[The input Boundary: Start]
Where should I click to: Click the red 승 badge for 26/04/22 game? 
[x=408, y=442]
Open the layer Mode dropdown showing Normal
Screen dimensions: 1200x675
[The input Boundary: End]
[The input Boundary: Start]
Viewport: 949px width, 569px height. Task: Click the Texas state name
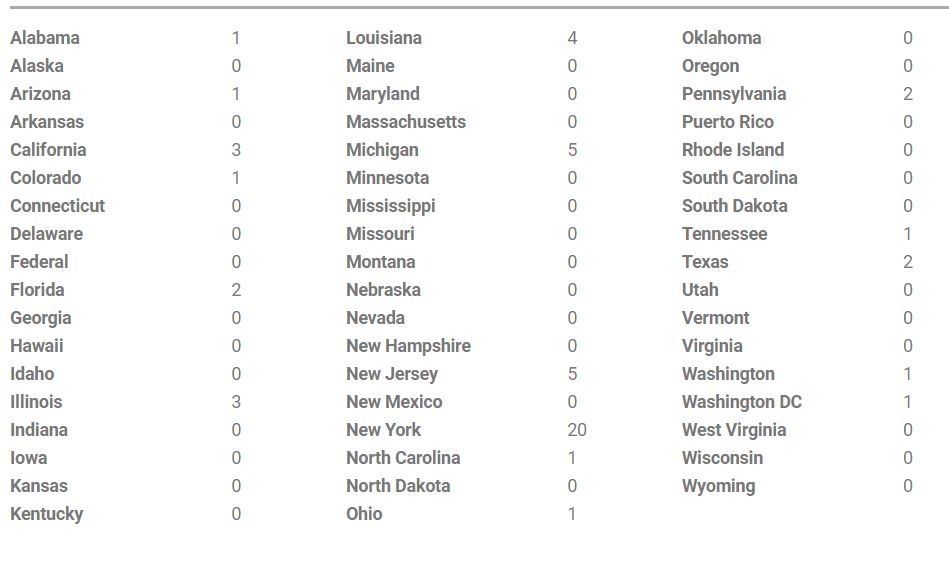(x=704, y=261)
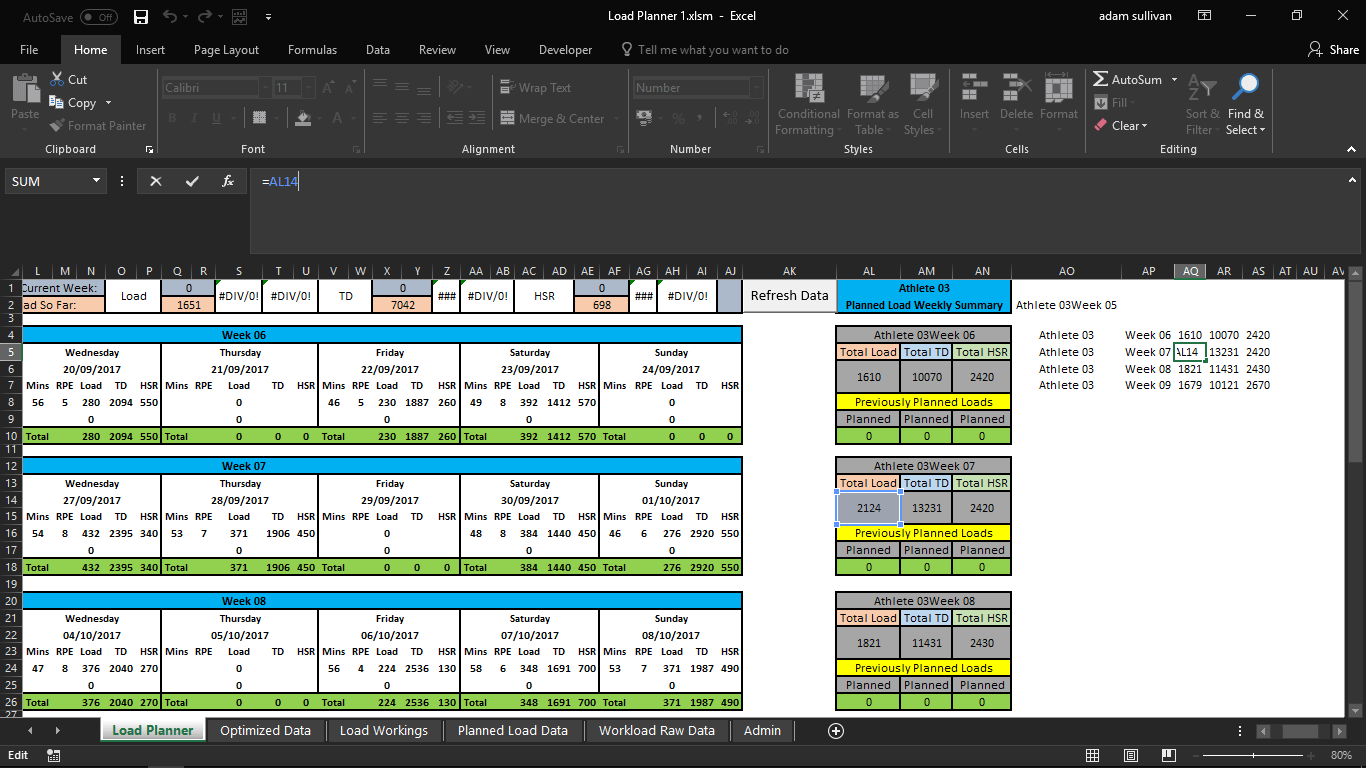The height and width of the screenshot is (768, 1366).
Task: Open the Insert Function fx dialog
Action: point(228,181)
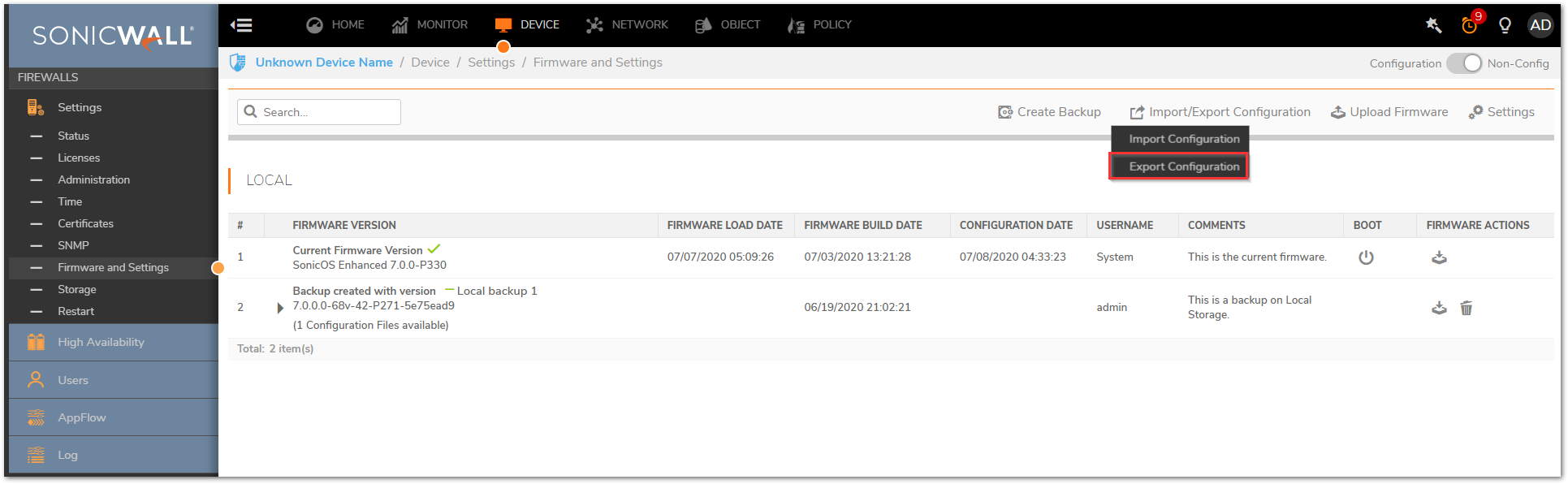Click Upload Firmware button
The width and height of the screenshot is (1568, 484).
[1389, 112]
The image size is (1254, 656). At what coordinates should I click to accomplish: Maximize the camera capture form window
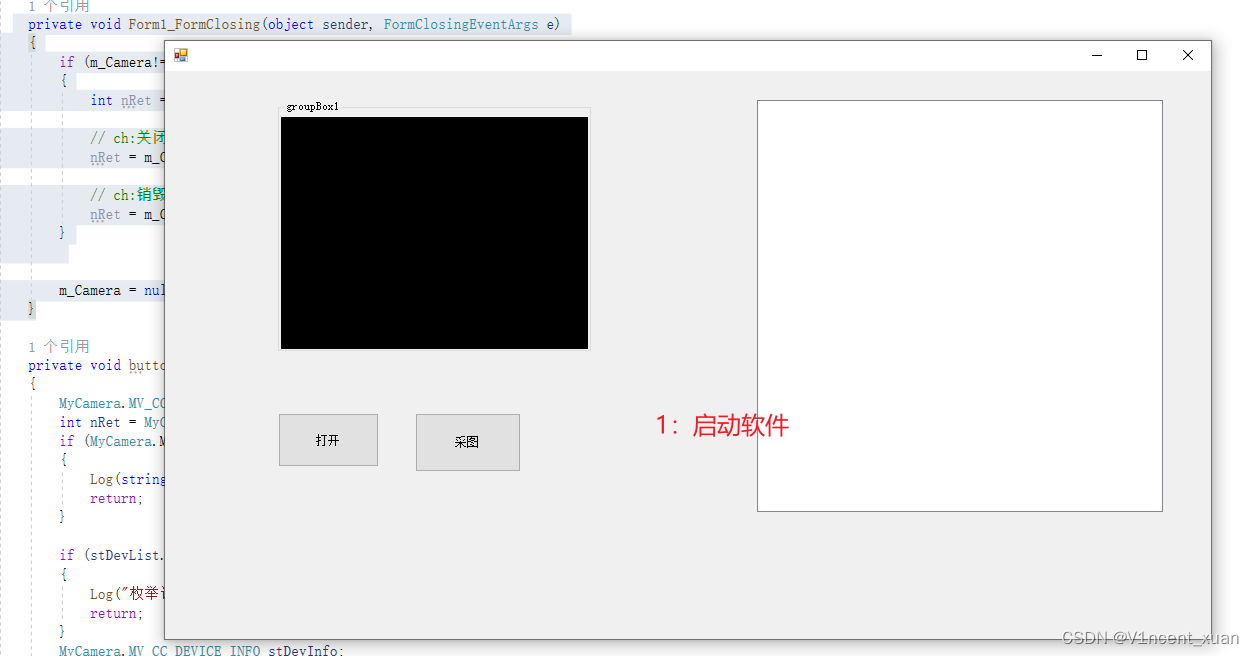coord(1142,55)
[The input Boundary: End]
[The input Boundary: Start]
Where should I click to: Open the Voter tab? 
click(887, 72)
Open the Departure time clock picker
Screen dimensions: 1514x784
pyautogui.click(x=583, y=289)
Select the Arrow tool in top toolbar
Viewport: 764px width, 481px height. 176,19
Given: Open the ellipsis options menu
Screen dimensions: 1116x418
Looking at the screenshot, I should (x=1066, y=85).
[The input Boundary: End]
**What you should do**
Set down again, word for word, the stretch of records from the line with "Where should I click to: Click" to the line with "Screen dimensions: 1200x675", both of those lines included.

**Answer to this problem**
Where should I click to: Click the red 승 badge for 26/04/22 game? 
[x=408, y=442]
Open the layer Mode dropdown showing Normal
Screen dimensions: 1200x675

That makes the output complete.